You are not generating SQL for yourself, so this looks safe (to me).

I do not know where the data you are calling your stored procedure is coming from. So you still have to guard against buffer overflows etc.

Ref. White Listing. This is OK if certain other conditions are followed. It is absolutely imperative to break all input down into it's simplest form so don't just check for SQL query names, single quotes etc. They can be represented or encoded using other character sets and it's this that forms part of the white list not specifically SQL key words themselves.

I was working for a particular client that allowed username /password to a protected resource (which ultimately could get you an access pass into secure parts of an Airport!). You could circumvent the logon field by entering ' and then building SQL queries from there to retrieve user accounts and passwords.

The problem was the client had already blown £200k building the site with a vendor that appeared to have never done web development before. The fix was a further £60k which was a validate func() that was only checking for union, select, having et al key words.
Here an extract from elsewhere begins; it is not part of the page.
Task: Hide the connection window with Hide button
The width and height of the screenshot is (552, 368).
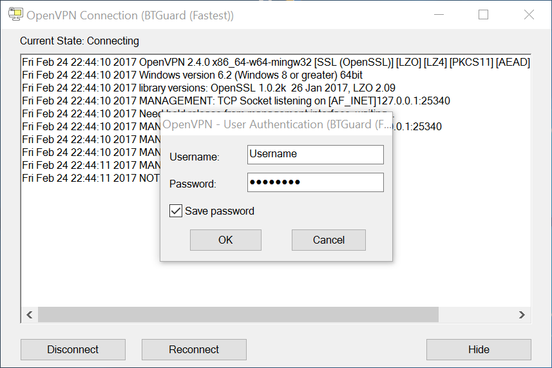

When asked about what they did for canicolisation /encoding (which I had to then explain) it was tumbleweed time.

The Dev house and the (expensive) Project got canned.

You could consider validating the content of

 v_start_name 
. Check the string for semi colons, comment chars, equals, etc. Remember to check for both the Chars and the Hex values. Remember to allow for a hyphenated name, e.g. 'Smith-Brown' is likely acceptable 'Smith--Brown' is potentially injection.

If not familiar with Hex in SQL Injection the following are quick intros

http://www.arejae.com/blog/sql-injection-attack-using-t-sql-and-hexadecimal.html

http://www.securityfocus.com/infocus/1768

DECLARE
      v_start_name ALIAS FOR $1;
      r_player  v_player%ROWTYPE;
      v_temp VARCHAR;
   BEGIN
      --  new pseudo code here
      if v_start_name has bad chars exit with error message
      -- end pseudo code here
      v_temp := v_start_name || ''%'';
      FOR r_player IN
         SELECT first_name, last_name FROM v_player WHERE last_name like v_temp
      LOOP
         RETURN NEXT r_player;
      END LOOP;
      RETURN;
   END;

Regards Karl

Just do a replace on your v_start_name to get rid of ";" etc. ie

v_clean_name VARCHAR;
Select v_clean_name = Replace(v_start_name,';','');

This will replace the ; with blanks foiling a SQL injection attack

For more details see String Functions in PostgresSQL

As LFSR Consulting has also commented. It is better to WhiteList (ie Do not process any input with invalid characters such a ';') rather than BlackList (ie try to clean the data as the user could do a SQL injection attack on your Replace too).